🤖 AI Summary
Addressing the dual challenges of scarce run-to-failure data and privacy-sensitive cross-airline data sharing in aircraft engine Remaining Useful Life (RUL) prediction, this paper proposes a federated learning framework tailored for RUL estimation. The framework incorporates a decentralized validation mechanism and introduces four robust parameter aggregation strategies to enhance model stability and generalization under noisy sensor measurements. Experiments involving six airlines on the N-CMAPSS dataset demonstrate that five participants achieve higher RUL prediction accuracy than their respective local standalone models. The proposed aggregation methods effectively mitigate the adverse effects of statistical heterogeneity and measurement noise across clients. This work delivers a scalable, robust, and privacy-preserving federated learning solution for high-reliability predictive modeling in sensitive industrial settings.
📝 Abstract
Complex systems such as aircraft engines are continuously monitored by sensors. In predictive aircraft maintenance, the collected sensor measurements are used to estimate the health condition and the Remaining Useful Life (RUL) of such systems. However, a major challenge when developing prognostics is the limited number of run-to-failure data samples. This challenge could be overcome if multiple airlines would share their run-to-failure data samples such that sufficient learning can be achieved. Due to privacy concerns, however, airlines are reluctant to share their data in a centralized setting. In this paper, a collaborative federated learning framework is therefore developed instead. Here, several airlines cooperate to train a collective RUL prognostic machine learning model, without the need to centrally share their data. For this, a decentralized validation procedure is proposed to validate the prognostics model without sharing any data. Moreover, sensor data is often noisy and of low quality.
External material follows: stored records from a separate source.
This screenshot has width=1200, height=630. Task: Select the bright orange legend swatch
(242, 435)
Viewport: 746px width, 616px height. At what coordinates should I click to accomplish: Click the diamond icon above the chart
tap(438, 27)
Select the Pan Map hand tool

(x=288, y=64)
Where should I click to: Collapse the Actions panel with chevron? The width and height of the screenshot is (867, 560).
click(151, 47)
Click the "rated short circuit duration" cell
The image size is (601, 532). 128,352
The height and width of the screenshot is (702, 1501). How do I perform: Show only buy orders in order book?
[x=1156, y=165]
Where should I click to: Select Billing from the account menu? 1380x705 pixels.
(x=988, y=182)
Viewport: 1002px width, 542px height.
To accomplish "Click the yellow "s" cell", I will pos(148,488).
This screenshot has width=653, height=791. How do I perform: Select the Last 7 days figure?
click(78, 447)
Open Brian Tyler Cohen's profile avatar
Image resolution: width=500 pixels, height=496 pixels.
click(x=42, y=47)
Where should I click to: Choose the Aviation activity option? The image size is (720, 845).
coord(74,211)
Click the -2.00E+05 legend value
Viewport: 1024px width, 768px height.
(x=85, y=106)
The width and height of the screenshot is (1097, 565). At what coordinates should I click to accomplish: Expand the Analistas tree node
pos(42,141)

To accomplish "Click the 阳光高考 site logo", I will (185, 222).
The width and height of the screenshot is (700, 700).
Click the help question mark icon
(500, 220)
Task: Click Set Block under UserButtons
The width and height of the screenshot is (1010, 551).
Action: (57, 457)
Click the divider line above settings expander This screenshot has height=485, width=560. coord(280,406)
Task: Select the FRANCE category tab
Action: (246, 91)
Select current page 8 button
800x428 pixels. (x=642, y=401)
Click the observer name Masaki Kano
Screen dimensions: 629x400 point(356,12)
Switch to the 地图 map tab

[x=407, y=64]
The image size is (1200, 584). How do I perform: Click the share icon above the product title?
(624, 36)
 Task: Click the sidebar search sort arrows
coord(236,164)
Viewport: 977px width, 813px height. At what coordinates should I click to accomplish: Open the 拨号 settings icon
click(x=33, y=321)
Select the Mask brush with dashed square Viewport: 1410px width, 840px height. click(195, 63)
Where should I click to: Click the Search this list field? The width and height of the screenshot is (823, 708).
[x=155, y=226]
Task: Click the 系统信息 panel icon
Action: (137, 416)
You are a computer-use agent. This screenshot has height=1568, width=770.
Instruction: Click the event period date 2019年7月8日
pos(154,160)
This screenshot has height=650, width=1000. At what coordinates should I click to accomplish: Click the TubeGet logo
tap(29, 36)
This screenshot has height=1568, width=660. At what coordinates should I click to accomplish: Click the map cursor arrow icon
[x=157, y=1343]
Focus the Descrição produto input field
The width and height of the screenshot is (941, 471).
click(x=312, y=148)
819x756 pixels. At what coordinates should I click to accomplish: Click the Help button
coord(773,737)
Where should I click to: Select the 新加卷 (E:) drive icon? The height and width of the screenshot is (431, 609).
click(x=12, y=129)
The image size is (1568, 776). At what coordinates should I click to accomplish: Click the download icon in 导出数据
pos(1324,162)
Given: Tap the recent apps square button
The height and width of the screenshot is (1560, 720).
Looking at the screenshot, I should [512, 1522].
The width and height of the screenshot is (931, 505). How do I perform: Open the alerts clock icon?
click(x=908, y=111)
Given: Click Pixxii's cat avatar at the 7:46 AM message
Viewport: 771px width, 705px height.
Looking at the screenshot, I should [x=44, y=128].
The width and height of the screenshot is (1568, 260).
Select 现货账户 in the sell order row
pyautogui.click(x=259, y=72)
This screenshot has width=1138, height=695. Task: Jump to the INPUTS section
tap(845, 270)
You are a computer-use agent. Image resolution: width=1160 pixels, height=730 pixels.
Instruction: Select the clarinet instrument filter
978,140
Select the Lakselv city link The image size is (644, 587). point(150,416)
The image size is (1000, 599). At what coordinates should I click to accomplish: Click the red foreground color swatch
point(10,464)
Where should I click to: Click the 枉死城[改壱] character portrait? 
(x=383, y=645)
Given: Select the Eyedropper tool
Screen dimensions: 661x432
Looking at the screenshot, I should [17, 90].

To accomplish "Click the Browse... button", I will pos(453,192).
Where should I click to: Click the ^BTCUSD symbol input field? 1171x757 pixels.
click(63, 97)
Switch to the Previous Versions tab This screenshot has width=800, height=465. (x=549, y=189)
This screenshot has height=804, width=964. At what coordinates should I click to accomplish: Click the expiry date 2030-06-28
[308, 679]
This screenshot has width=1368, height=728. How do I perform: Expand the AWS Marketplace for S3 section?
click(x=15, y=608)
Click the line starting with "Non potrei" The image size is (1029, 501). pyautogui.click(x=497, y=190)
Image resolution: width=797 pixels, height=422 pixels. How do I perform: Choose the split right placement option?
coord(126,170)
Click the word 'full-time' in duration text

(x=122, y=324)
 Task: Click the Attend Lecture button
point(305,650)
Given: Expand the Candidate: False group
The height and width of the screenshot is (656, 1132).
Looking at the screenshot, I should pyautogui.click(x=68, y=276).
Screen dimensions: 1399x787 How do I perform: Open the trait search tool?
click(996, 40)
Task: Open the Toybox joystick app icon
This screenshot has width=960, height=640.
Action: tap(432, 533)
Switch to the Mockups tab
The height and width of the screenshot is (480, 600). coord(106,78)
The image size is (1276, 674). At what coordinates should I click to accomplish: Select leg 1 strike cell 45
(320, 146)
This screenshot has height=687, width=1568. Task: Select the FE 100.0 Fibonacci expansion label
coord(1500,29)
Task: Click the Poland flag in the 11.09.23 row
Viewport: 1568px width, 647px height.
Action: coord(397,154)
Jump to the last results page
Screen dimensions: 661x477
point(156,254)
This paper therefore proposes four novel methods to aggregate the parameters of the global prognostic model. These methods enhance the robustness of the FL framework against noisy data. The proposed framework is illustrated for training a collaborative RUL prognostic model for aircraft engines, using the N-CMAPSS dataset. Here, six airlines are considered, that collaborate in the FL framework to train a collective RUL prognostic model for their aircraft's engines. When comparing the proposed FL framework with the case where each airline independently develops their own prognostic model, the results show that FL leads to more accurate RUL prognostics for five out of the six airlines. Moreover, the novel robust aggregation methods render the FL framework robust to noisy data samples.